Published Feb 18, 2026 4 min read

Overview

Have you ever faced a situation where you needed funds urgently but did not want to disturb your long-term investments? This is a common dilemma for many investors. Mutual funds are often built with discipline and patience, and redeeming them during a short-term cash need may affect your future financial goals. This is where a loan against mutual funds becomes relevant. It allows you to borrow money by pledging your mutual fund units as security, while your investments remain intact and continue to stay invested in the market. Instead of selling your holdings, you temporarily leverage them to meet your financial needs. This article explains everything you need to know about how to start applying for a loan against mutual funds. From understanding the concept and benefits to eligibility, documentation, and the step-by-step online process, each section is designed to be clear, practical, and easy to follow.


Need urgent funds without selling investments? Start your loan against mutual funds journey online in minutes. Apply for a loan against mutual funds


What is Loan Against Mutual Funds (LAMF)?

A loan against mutual funds, often referred to as LAMF, is a secured loan where you pledge your existing mutual fund units as collateral to borrow funds.
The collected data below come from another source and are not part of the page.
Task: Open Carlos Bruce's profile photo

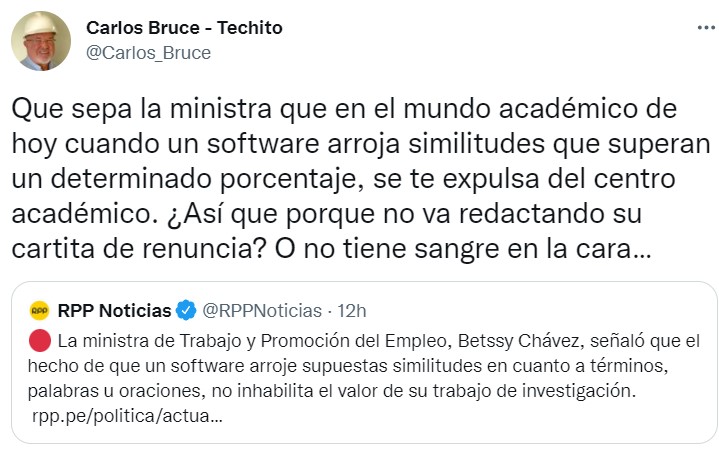Action: click(x=40, y=41)
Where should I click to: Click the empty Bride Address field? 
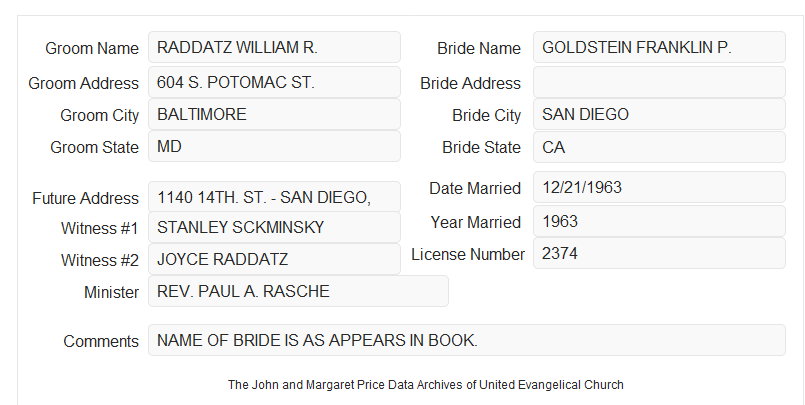[x=659, y=82]

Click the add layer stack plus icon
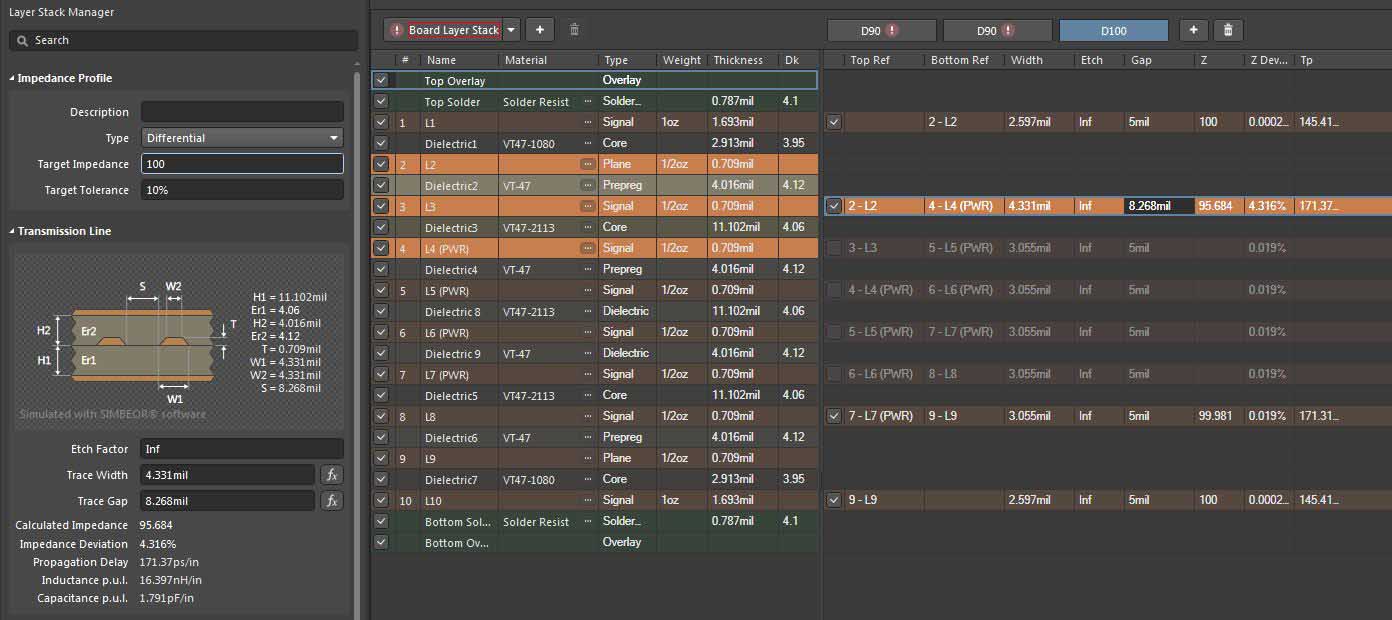[539, 30]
Instead of redeeming your investments, the lender places a lien on the pledged units for the loan duration.

The loan amount you can avail depends on factors such as the type of mutual fund, its current value, and the applicable loan-to-value ratio. Equity mutual funds generally have a lower loan value compared to debt mutual funds due to market volatility.

One of the most important aspects of LAMF is that ownership of your mutual funds remains with you. You continue to benefit from any potential appreciation in value, subject to market movements. Once the loan is repaid, the lien is removed, and your mutual funds are fully free again.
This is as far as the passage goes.